*** Study material ***

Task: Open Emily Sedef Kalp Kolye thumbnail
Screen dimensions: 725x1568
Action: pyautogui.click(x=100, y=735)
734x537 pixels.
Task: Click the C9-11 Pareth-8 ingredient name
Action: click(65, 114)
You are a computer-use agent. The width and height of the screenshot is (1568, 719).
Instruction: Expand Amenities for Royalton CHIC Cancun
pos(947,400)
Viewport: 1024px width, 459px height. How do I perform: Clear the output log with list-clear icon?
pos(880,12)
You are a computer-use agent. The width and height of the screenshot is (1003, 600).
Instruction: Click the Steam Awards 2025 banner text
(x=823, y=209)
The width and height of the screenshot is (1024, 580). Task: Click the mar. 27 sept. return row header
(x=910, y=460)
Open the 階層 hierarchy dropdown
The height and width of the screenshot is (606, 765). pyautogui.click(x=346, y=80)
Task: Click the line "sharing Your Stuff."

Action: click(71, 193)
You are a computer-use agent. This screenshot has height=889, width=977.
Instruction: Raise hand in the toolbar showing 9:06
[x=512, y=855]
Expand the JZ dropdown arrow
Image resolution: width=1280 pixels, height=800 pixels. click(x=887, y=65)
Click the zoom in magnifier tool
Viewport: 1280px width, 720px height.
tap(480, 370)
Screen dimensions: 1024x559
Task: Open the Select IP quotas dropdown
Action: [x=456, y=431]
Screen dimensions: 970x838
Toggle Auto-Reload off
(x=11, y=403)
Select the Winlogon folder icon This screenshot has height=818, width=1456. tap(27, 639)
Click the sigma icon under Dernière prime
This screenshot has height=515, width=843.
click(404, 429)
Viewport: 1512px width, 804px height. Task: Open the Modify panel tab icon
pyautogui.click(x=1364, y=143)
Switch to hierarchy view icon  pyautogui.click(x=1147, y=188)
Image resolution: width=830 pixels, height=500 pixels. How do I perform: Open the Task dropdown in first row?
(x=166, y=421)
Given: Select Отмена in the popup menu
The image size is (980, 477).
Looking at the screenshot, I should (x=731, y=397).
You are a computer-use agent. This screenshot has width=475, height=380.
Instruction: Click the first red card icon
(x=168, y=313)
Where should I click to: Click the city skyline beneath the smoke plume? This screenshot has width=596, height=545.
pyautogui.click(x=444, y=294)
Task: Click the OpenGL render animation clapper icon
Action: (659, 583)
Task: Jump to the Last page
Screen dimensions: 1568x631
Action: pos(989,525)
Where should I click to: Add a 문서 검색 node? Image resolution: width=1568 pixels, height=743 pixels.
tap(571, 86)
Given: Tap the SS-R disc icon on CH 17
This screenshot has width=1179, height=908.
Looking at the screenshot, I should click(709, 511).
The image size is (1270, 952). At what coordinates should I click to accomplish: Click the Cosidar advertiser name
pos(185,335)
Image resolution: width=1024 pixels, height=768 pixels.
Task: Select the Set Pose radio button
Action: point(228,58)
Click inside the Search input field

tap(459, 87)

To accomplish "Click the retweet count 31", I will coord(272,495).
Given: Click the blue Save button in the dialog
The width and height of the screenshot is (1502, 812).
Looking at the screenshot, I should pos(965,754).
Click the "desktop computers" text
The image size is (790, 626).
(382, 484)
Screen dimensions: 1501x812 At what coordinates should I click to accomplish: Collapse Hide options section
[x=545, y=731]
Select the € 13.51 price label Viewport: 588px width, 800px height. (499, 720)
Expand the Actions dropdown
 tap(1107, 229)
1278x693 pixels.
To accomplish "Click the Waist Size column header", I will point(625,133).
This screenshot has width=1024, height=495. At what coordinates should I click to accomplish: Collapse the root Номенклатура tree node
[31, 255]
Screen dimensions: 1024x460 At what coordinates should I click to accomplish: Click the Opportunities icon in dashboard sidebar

*** End of Study material ***

■ **Work instructions**: Every line from the one that holds "Given: Click the" to the end of the data above should be given again exactly, with that line and the last one both kept.

■ **Answer box**:
Given: Click the blue Save button in the dialog
The width and height of the screenshot is (1502, 812).
Looking at the screenshot, I should pos(965,754).
Click the "desktop computers" text
The image size is (790, 626).
(382, 484)
Screen dimensions: 1501x812 At what coordinates should I click to accomplish: Collapse Hide options section
[x=545, y=731]
Select the € 13.51 price label Viewport: 588px width, 800px height. (499, 720)
Expand the Actions dropdown
 tap(1107, 229)
1278x693 pixels.
To accomplish "Click the Waist Size column header", I will point(625,133).
This screenshot has width=1024, height=495. At what coordinates should I click to accomplish: Collapse the root Номенклатура tree node
[31, 255]
Screen dimensions: 1024x460 At what coordinates should I click to accomplish: Click the Opportunities icon in dashboard sidebar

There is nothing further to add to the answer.